Glusterfs and elasticsearch

I’m seeing issues with running elasticsearch on a glusterfs volume. I’ve configured Convoy with Glusterfs and the volume is mounted. All seems well.

When elasticsearch starts up, I see this:

4/3/2016 8:53:55 AM[2016-04-03 12:53:55,083][WARN ][cluster.action.shard ] [Nicole St. Croix] [.kibana][0] received shard failed for target shard [[.kibana][0], node[MlquNusiR2O-9Lc5x2dLeQ], [P], v[1], s[INITIALIZING], a[id=j_vQF1yPRMWPQR56c3Th_w], unassigned_info[[reason=INDEX_CREATED], at[2016-04-03T12:53:50.855Z]]], indexUUID [_4mgkEHzRxawb_2dE3vihA], message [failed recovery], failure [IndexShardRecoveryException[failed recovery]; nested: AlreadyClosedException[Underlying file changed by an external force at 2016-04-03T12:53:54.102783Z, (lock=NativeFSLock(path=/usr/share/elasticsearch/data/elasticsearch/nodes/0/indices/.kibana/0/index/write.lock,impl=sun.nio.ch.FileLockImpl[0:9223372036854775807 exclusive valid],ctime=2016-04-03T12:53:54.102783Z))]; ] 4/3/2016 8:53:55 AM[.kibana][[.kibana][0]] IndexShardRecoveryException[failed recovery]; nested: AlreadyClosedException[Underlying file changed by an external force at 2016-04-03T12:53:54.102783Z, (lock=NativeFSLock(path=/usr/share/elasticsearch/data/elasticsearch/nodes/0/indices/.kibana/0/index/write.lock,impl=sun.nio.ch.FileLockImpl[0:9223372036854775807 exclusive valid],ctime=2016-04-03T12:53:54.102783Z))]; 4/3/2016 8:53:55 AM at org.elasticsearch.index.shard.StoreRecoveryService$1.run(StoreRecoveryService.java:179)

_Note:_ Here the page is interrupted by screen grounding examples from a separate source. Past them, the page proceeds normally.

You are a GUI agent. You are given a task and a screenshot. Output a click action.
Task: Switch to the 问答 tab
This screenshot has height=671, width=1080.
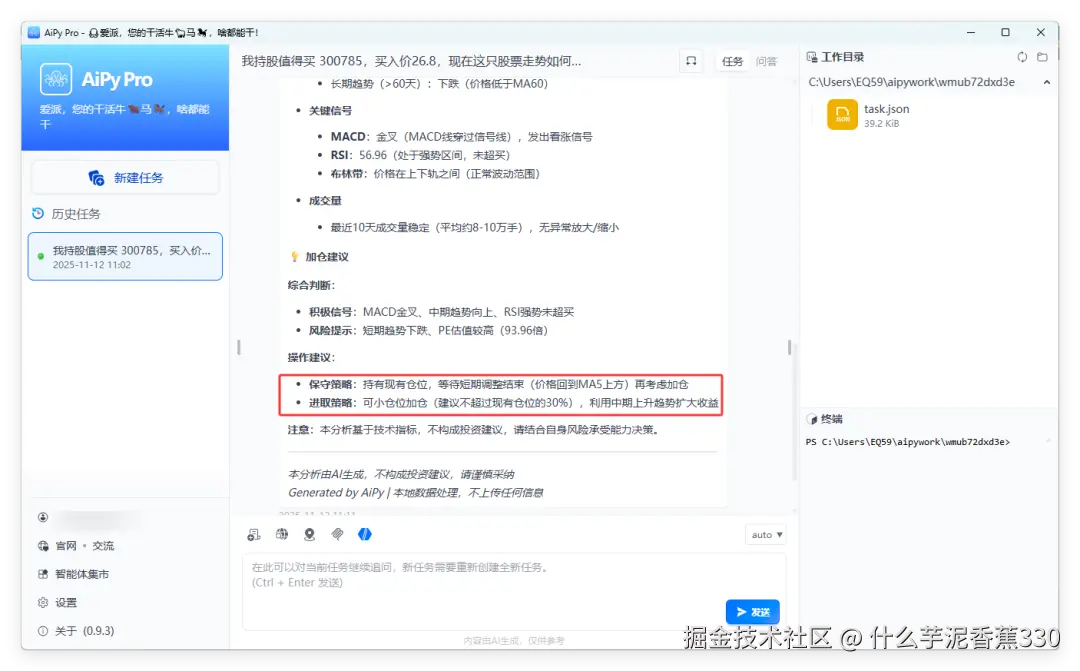click(765, 60)

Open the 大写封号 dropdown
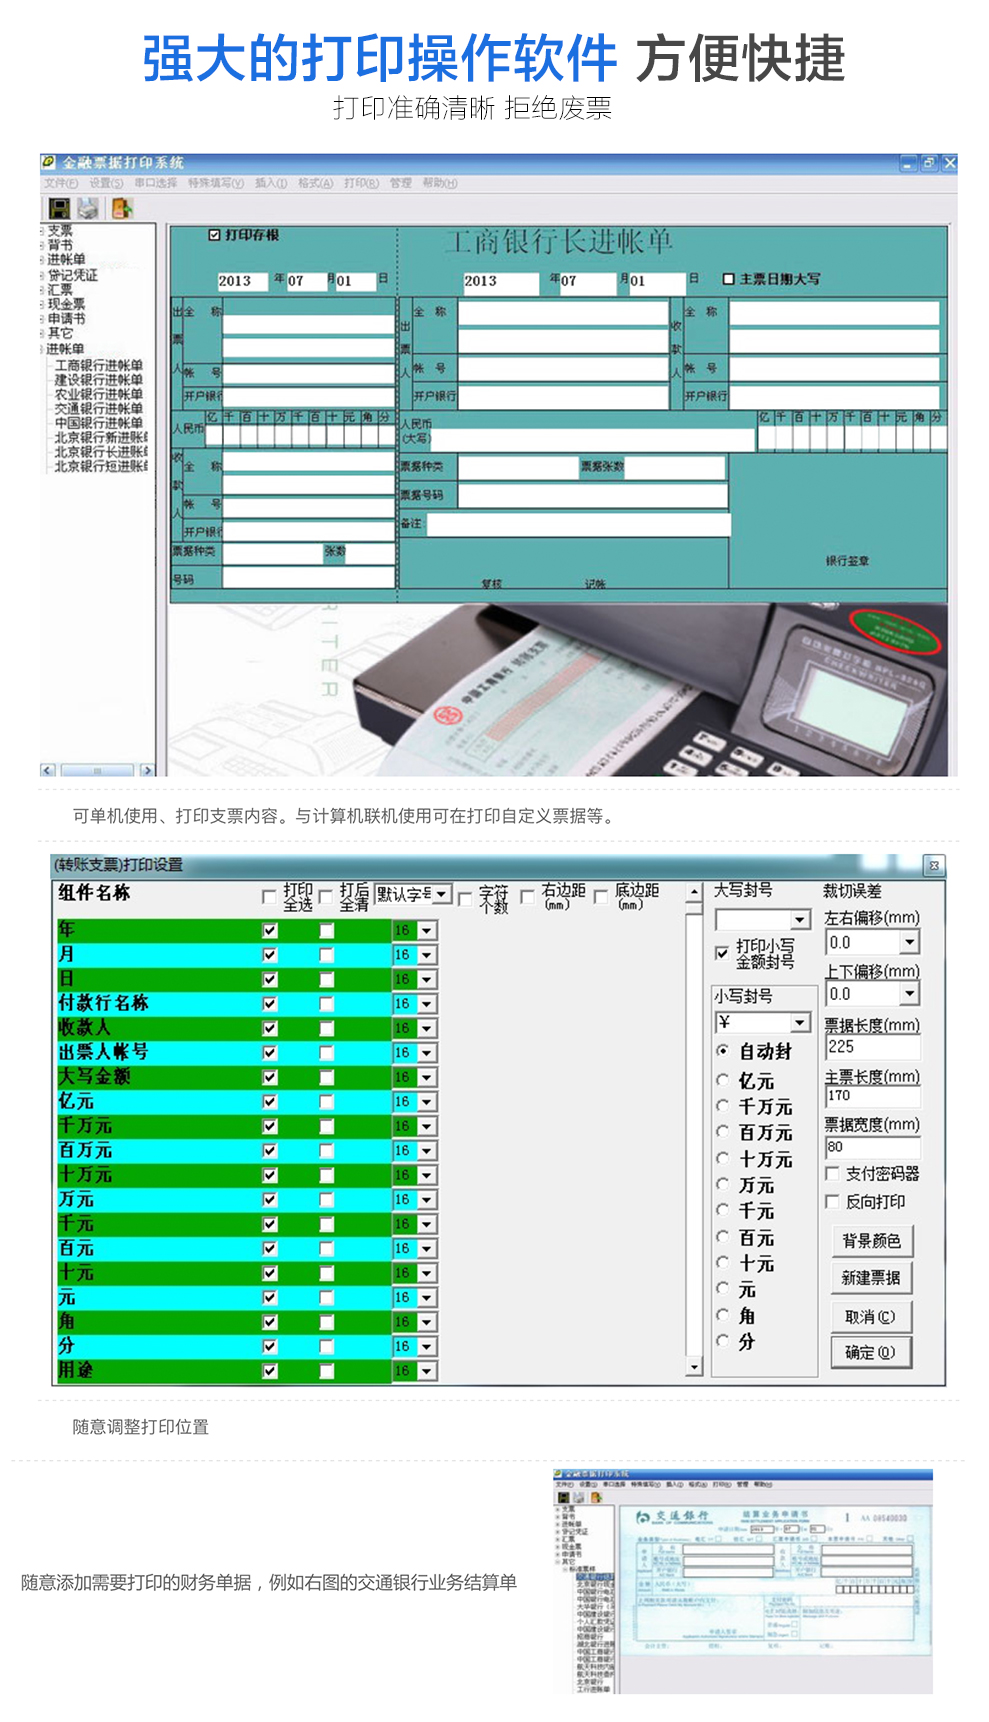tap(800, 920)
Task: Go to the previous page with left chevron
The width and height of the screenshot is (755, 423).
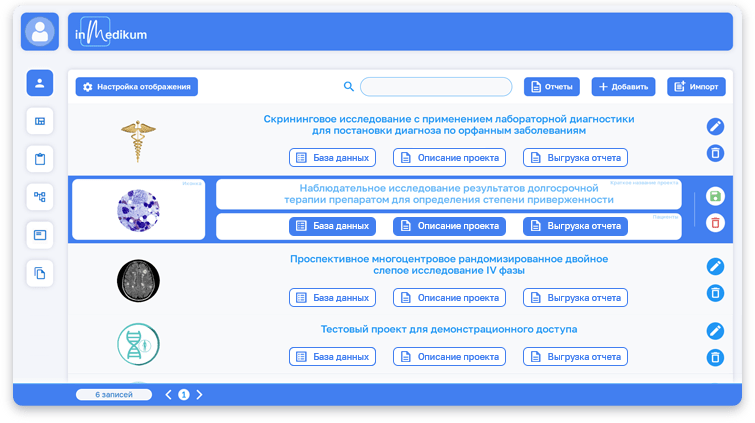Action: click(169, 395)
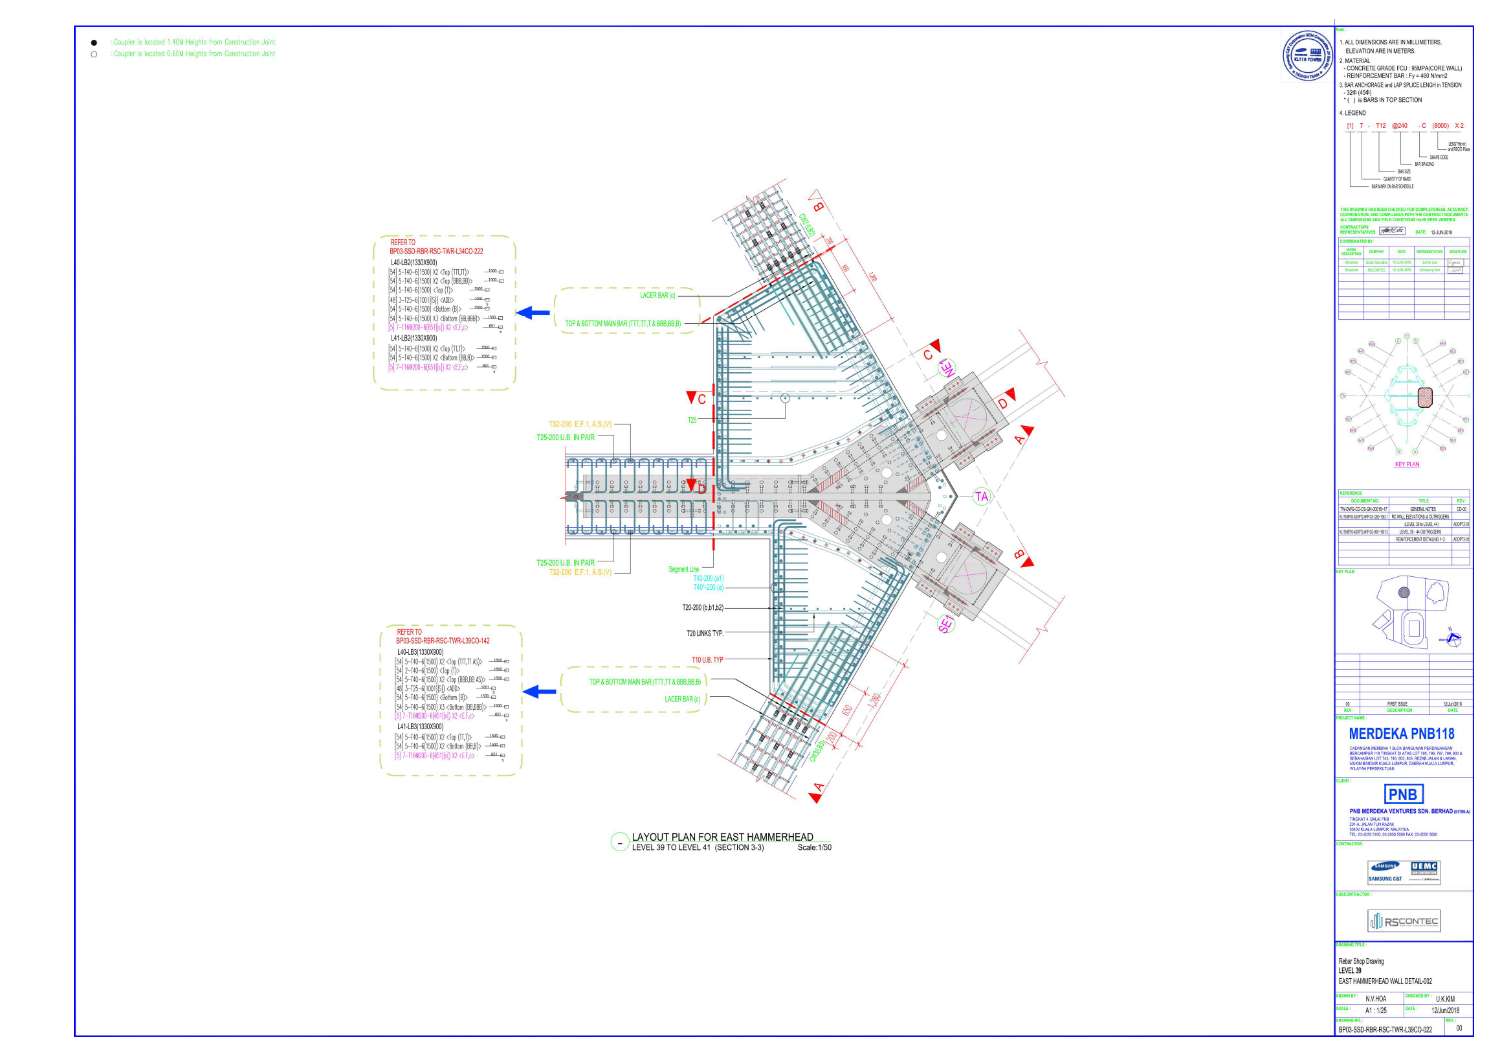Image resolution: width=1500 pixels, height=1060 pixels.
Task: Select the red section marker C on the plan
Action: [x=691, y=396]
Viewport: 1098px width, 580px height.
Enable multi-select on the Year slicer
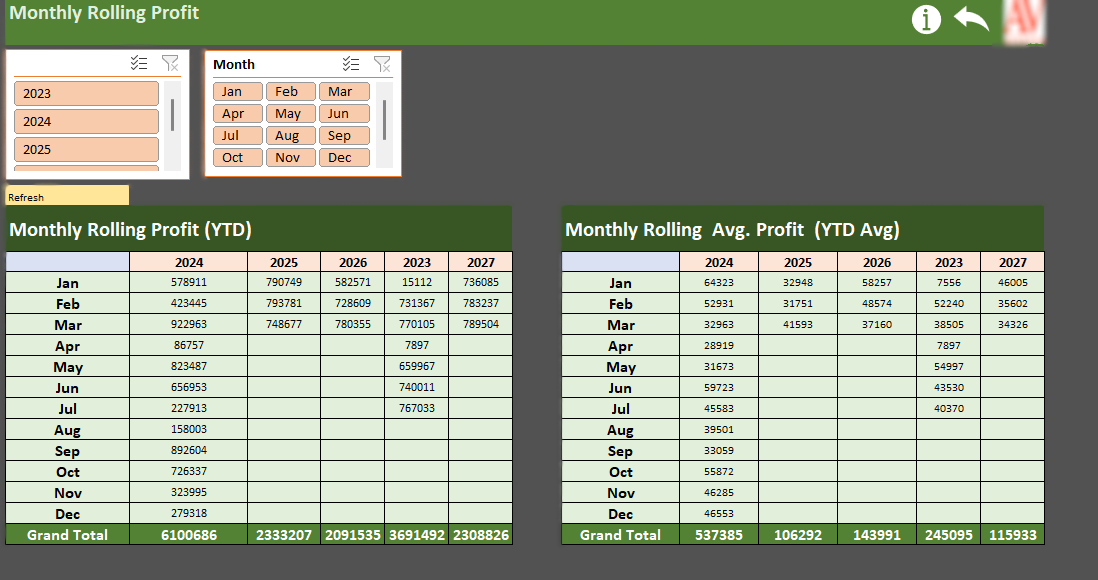pyautogui.click(x=139, y=62)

I’ve seen recommendations for enabling “cluster.consistent-metadata” for a gluster volume, however, it seems that isn’t possible for the current shipped version of glusterfs with Rancher.

Any thoughts for this? I’m guessing I’ll just have to forgo this for sidekicks.

Are you launching your own version of Elastic search or how are you trying to connect it to glusterfs?

Can you provide the docker-compose.yml of how you are trying to link elastic search?

Sure. I’m actually using it through Convoy, a volume mount.

Here’s part of the docker-compose:

`elasticsearch:
ports:

  • 9200:9200/tcp
  • 9300:9300/tcp
    labels:
    io.rancher.scheduler.affinity:container_label_soft_ne: io.rancher.stack.name=$${stack_name}
    command:
  • elasticsearch
  • -Des.network.host=0.0.0.0
    image: elasticsearch:latest
    volume-driver: convoy-gluster
    volumes:
  • elasticsearch-data:/usr/share/elasticsearch/data`

I have other volume mounts to the Convoy storage mounts that work great. Logs and configs for example. But it seems with Elasticsearch, there’s something with how often it writes/reads that Convoy/GlusterFS seems to interfere with.

I am seeing the same issue as you are. Running the ELK stack without using a shared volume through Convoy-Gluster works correctly, but with it I am seeing the same issues. Have you found a solution to this @bonovoxly?

Anyone get this working yet?

@rsmith and @davidcunningham

I’ve been working on a few other things and haven’t revisited this. :disappointed:

@bonovoxly
The same issue with glusterfs 3.10.1, haven’t found any solutions.

This happens because the ES compares ctime to check the lock file unchanged:

In GlusterFS, it returns ctime from one of the multiple backend bricks so the ctime varies:

https://bugzilla.redhat.com/show_bug.cgi?id=1318493

As a result, ES believes the file is changed by someone else.